__Data for analysis__.

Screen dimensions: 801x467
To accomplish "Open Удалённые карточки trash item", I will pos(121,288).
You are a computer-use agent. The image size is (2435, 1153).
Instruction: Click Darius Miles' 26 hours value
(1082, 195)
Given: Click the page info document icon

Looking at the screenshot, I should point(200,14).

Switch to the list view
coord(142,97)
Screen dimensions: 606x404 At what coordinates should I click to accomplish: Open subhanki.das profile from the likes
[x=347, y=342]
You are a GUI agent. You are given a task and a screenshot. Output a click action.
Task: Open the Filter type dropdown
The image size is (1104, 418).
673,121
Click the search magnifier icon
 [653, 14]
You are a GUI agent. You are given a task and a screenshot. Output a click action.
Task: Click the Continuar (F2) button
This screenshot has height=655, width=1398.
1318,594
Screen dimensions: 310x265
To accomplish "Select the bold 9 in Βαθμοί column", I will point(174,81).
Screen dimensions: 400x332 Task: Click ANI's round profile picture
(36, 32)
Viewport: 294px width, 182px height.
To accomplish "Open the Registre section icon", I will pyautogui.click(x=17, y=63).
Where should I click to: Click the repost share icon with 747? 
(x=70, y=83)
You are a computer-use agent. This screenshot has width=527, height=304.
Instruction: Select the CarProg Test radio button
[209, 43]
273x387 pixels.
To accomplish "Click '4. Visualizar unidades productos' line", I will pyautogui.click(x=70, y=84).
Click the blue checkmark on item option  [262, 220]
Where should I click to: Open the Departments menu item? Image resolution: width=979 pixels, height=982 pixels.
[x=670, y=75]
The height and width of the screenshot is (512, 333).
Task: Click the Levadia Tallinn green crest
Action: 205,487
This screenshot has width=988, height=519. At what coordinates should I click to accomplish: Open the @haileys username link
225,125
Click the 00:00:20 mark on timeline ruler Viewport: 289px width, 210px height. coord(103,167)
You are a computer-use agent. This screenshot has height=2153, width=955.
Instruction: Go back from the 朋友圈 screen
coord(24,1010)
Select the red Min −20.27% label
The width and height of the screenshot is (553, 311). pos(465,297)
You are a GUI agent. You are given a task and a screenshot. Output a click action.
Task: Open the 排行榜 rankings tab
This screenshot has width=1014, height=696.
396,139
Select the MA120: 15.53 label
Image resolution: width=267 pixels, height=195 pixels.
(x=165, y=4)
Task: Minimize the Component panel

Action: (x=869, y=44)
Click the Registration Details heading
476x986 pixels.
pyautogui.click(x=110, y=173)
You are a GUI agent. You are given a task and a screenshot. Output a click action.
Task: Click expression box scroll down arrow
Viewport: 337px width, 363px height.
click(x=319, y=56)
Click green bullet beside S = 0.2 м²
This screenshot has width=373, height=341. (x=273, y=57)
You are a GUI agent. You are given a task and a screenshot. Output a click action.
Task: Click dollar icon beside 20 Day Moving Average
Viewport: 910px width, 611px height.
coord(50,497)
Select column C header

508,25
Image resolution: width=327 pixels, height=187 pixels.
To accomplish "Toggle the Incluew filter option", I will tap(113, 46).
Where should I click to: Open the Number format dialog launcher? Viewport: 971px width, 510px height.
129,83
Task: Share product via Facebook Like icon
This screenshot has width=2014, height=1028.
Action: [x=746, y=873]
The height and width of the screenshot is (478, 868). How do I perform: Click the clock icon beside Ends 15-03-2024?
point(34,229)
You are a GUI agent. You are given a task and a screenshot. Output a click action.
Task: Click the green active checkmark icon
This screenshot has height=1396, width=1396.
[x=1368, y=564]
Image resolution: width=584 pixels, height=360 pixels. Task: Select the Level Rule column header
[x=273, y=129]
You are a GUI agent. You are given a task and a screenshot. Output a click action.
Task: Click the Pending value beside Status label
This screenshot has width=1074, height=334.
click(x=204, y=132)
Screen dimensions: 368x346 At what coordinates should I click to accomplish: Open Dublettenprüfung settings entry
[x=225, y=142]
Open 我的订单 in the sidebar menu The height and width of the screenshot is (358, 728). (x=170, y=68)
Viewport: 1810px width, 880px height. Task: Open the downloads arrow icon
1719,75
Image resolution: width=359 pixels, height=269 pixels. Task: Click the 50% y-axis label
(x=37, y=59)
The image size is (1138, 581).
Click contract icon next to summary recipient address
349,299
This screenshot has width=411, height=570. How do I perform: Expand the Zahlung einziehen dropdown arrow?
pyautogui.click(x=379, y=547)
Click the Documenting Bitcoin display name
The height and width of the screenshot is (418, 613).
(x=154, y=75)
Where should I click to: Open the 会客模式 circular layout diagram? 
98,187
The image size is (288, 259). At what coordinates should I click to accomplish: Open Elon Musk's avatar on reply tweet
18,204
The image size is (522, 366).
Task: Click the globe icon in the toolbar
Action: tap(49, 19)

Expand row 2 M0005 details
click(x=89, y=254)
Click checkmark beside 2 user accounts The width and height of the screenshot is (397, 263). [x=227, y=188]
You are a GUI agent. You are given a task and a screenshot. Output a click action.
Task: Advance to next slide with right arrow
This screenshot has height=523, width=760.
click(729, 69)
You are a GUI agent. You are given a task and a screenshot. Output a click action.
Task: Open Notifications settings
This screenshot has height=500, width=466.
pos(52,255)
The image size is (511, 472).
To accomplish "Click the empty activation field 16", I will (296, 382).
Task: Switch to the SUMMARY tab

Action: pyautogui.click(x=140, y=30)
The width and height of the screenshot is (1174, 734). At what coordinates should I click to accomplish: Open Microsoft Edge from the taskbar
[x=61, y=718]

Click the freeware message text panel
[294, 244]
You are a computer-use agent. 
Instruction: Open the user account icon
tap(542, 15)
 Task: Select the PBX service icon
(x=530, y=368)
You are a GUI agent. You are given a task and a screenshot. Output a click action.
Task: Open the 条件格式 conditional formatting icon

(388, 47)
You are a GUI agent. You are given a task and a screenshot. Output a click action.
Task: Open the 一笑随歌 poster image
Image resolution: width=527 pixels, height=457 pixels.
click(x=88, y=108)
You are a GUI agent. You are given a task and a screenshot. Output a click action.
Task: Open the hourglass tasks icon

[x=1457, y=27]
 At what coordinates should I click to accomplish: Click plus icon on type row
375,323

__Work to complete__. Reproduce the entries in full, exactly as written.

__Response to this exercise__.
Screen dimensions: 801x467
To accomplish "Open Удалённые карточки trash item", I will pos(121,288).
You are a computer-use agent. The image size is (2435, 1153).
Instruction: Click Darius Miles' 26 hours value
(1082, 195)
Given: Click the page info document icon

Looking at the screenshot, I should point(200,14).

Switch to the list view
coord(142,97)
Screen dimensions: 606x404 At what coordinates should I click to accomplish: Open subhanki.das profile from the likes
[x=347, y=342]
You are a GUI agent. You are given a task and a screenshot. Output a click action.
Task: Open the Filter type dropdown
The image size is (1104, 418).
673,121
Click the search magnifier icon
 [653, 14]
You are a GUI agent. You are given a task and a screenshot. Output a click action.
Task: Click the Continuar (F2) button
This screenshot has height=655, width=1398.
1318,594
Screen dimensions: 310x265
To accomplish "Select the bold 9 in Βαθμοί column", I will point(174,81).
Screen dimensions: 400x332 Task: Click ANI's round profile picture
(36, 32)
Viewport: 294px width, 182px height.
To accomplish "Open the Registre section icon", I will pyautogui.click(x=17, y=63).
Where should I click to: Click the repost share icon with 747? 
(x=70, y=83)
You are a computer-use agent. This screenshot has width=527, height=304.
Instruction: Select the CarProg Test radio button
[209, 43]
273x387 pixels.
To accomplish "Click '4. Visualizar unidades productos' line", I will pyautogui.click(x=70, y=84).
Click the blue checkmark on item option  [262, 220]
Where should I click to: Open the Departments menu item? Image resolution: width=979 pixels, height=982 pixels.
[x=670, y=75]
The height and width of the screenshot is (512, 333).
Task: Click the Levadia Tallinn green crest
Action: 205,487
This screenshot has width=988, height=519. At what coordinates should I click to accomplish: Open the @haileys username link
225,125
Click the 00:00:20 mark on timeline ruler Viewport: 289px width, 210px height. coord(103,167)
You are a computer-use agent. This screenshot has height=2153, width=955.
Instruction: Go back from the 朋友圈 screen
coord(24,1010)
Select the red Min −20.27% label
The width and height of the screenshot is (553, 311). pos(465,297)
You are a GUI agent. You are given a task and a screenshot. Output a click action.
Task: Open the 排行榜 rankings tab
This screenshot has width=1014, height=696.
396,139
Select the MA120: 15.53 label
Image resolution: width=267 pixels, height=195 pixels.
(x=165, y=4)
Task: Minimize the Component panel

Action: (x=869, y=44)
Click the Registration Details heading
476x986 pixels.
pyautogui.click(x=110, y=173)
You are a GUI agent. You are given a task and a screenshot. Output a click action.
Task: Click expression box scroll down arrow
Viewport: 337px width, 363px height.
click(x=319, y=56)
Click green bullet beside S = 0.2 м²
This screenshot has width=373, height=341. (x=273, y=57)
You are a GUI agent. You are given a task and a screenshot. Output a click action.
Task: Click dollar icon beside 20 Day Moving Average
Viewport: 910px width, 611px height.
coord(50,497)
Select column C header

508,25
Image resolution: width=327 pixels, height=187 pixels.
To accomplish "Toggle the Incluew filter option", I will tap(113, 46).
Where should I click to: Open the Number format dialog launcher? Viewport: 971px width, 510px height.
129,83
Task: Share product via Facebook Like icon
This screenshot has width=2014, height=1028.
Action: [x=746, y=873]
The height and width of the screenshot is (478, 868). How do I perform: Click the clock icon beside Ends 15-03-2024?
point(34,229)
You are a GUI agent. You are given a task and a screenshot. Output a click action.
Task: Click the green active checkmark icon
This screenshot has height=1396, width=1396.
[x=1368, y=564]
Image resolution: width=584 pixels, height=360 pixels. Task: Select the Level Rule column header
[x=273, y=129]
You are a GUI agent. You are given a task and a screenshot. Output a click action.
Task: Click the Pending value beside Status label
This screenshot has width=1074, height=334.
click(x=204, y=132)
Screen dimensions: 368x346 At what coordinates should I click to accomplish: Open Dublettenprüfung settings entry
[x=225, y=142]
Open 我的订单 in the sidebar menu The height and width of the screenshot is (358, 728). (x=170, y=68)
Viewport: 1810px width, 880px height. Task: Open the downloads arrow icon
1719,75
Image resolution: width=359 pixels, height=269 pixels. Task: Click the 50% y-axis label
(x=37, y=59)
The image size is (1138, 581).
Click contract icon next to summary recipient address
349,299
This screenshot has width=411, height=570. How do I perform: Expand the Zahlung einziehen dropdown arrow?
pyautogui.click(x=379, y=547)
Click the Documenting Bitcoin display name
The height and width of the screenshot is (418, 613).
(x=154, y=75)
Where should I click to: Open the 会客模式 circular layout diagram? 
98,187
The image size is (288, 259). At what coordinates should I click to accomplish: Open Elon Musk's avatar on reply tweet
18,204
The image size is (522, 366).
Task: Click the globe icon in the toolbar
Action: tap(49, 19)

Expand row 2 M0005 details
click(x=89, y=254)
Click checkmark beside 2 user accounts The width and height of the screenshot is (397, 263). [x=227, y=188]
You are a GUI agent. You are given a task and a screenshot. Output a click action.
Task: Advance to next slide with right arrow
This screenshot has height=523, width=760.
click(729, 69)
You are a GUI agent. You are given a task and a screenshot. Output a click action.
Task: Open Notifications settings
This screenshot has height=500, width=466.
pos(52,255)
The image size is (511, 472).
To accomplish "Click the empty activation field 16", I will (296, 382).
Task: Switch to the SUMMARY tab

Action: pyautogui.click(x=140, y=30)
The width and height of the screenshot is (1174, 734). At what coordinates should I click to accomplish: Open Microsoft Edge from the taskbar
[x=61, y=718]

Click the freeware message text panel
[294, 244]
You are a computer-use agent. 
Instruction: Open the user account icon
tap(542, 15)
 Task: Select the PBX service icon
(x=530, y=368)
You are a GUI agent. You are given a task and a screenshot. Output a click action.
Task: Open the 条件格式 conditional formatting icon

(388, 47)
You are a GUI agent. You are given a task and a screenshot. Output a click action.
Task: Open the 一笑随歌 poster image
Image resolution: width=527 pixels, height=457 pixels.
click(x=88, y=108)
You are a GUI agent. You are given a task and a screenshot. Output a click action.
Task: Open the hourglass tasks icon

[x=1457, y=27]
 At what coordinates should I click to accomplish: Click plus icon on type row
375,323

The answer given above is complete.